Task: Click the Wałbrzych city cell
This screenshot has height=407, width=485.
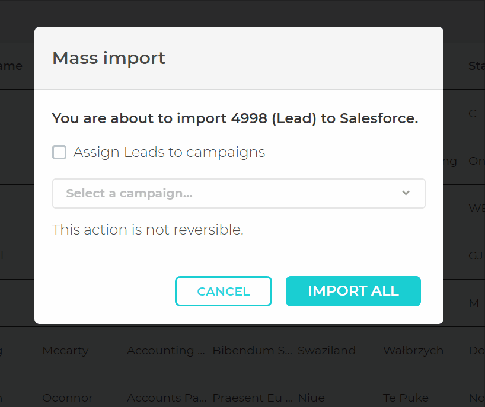Action: coord(413,350)
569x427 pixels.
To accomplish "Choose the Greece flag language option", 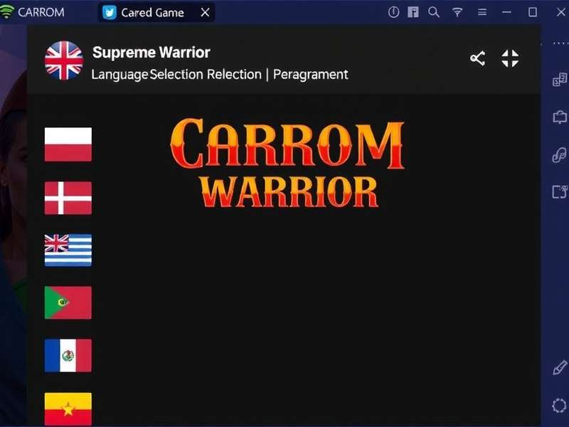I will tap(68, 249).
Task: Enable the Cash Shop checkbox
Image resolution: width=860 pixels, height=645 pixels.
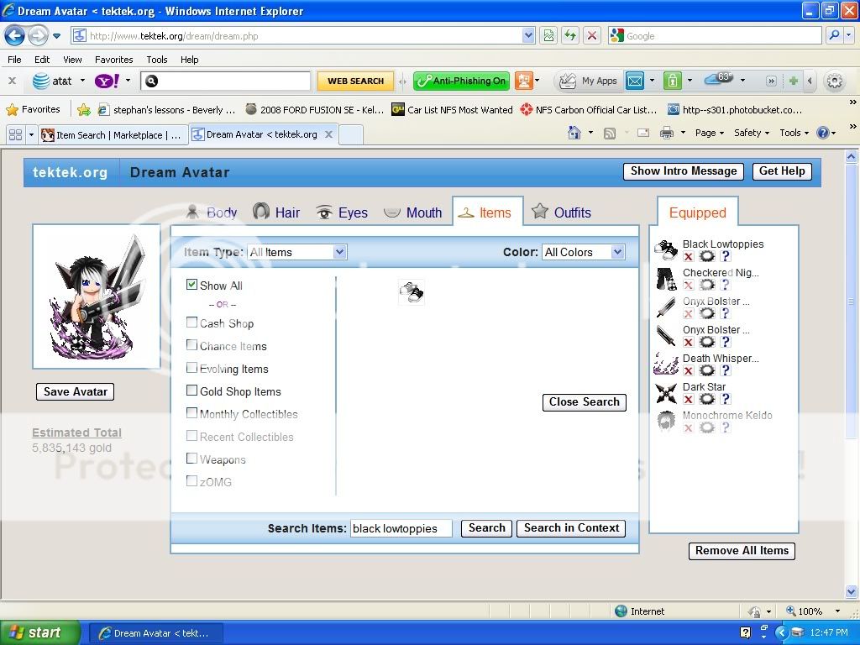Action: (x=192, y=323)
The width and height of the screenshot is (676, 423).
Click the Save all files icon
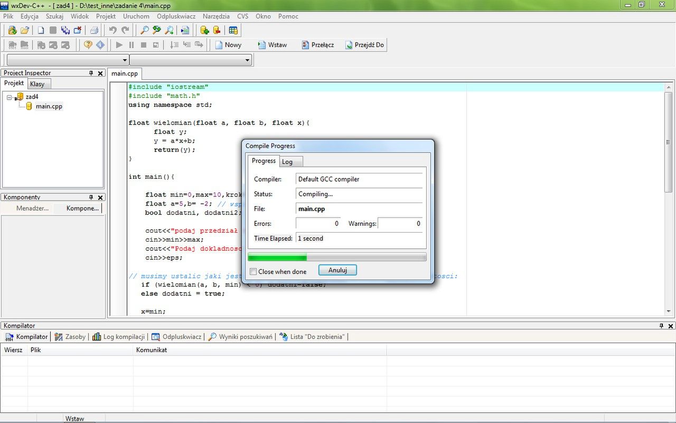65,30
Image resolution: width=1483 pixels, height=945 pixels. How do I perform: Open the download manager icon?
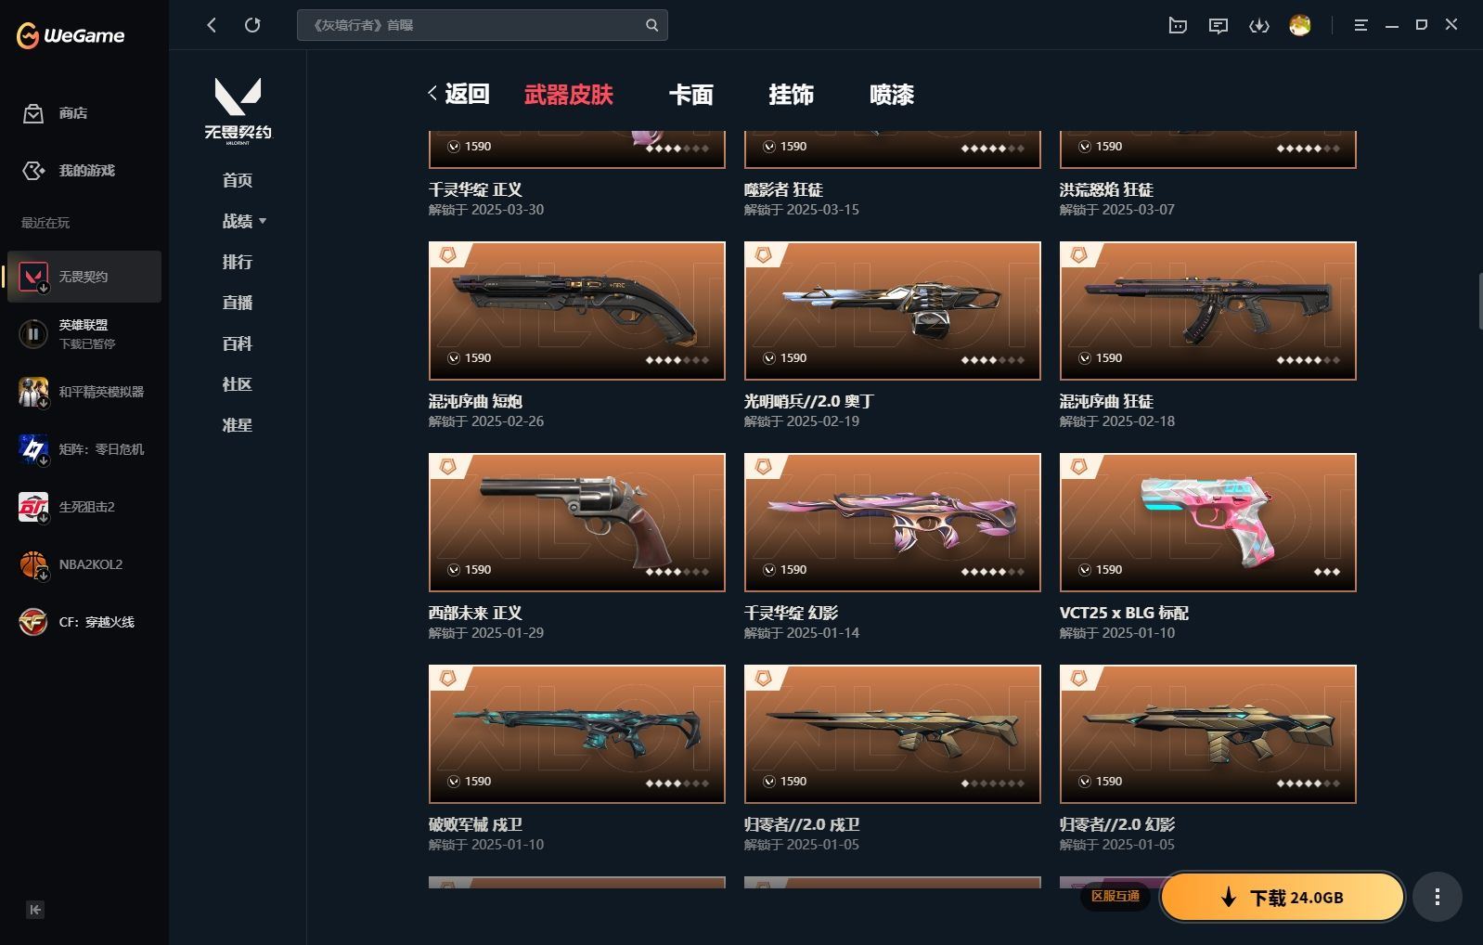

### EXERCISE INSTRUCTIONS
Every line that contains "Task" should be copied out of the data.

### RESPONSE BELOW
Task: Click the Wałbrzych city cell
Task: Enable the Cash Shop checkbox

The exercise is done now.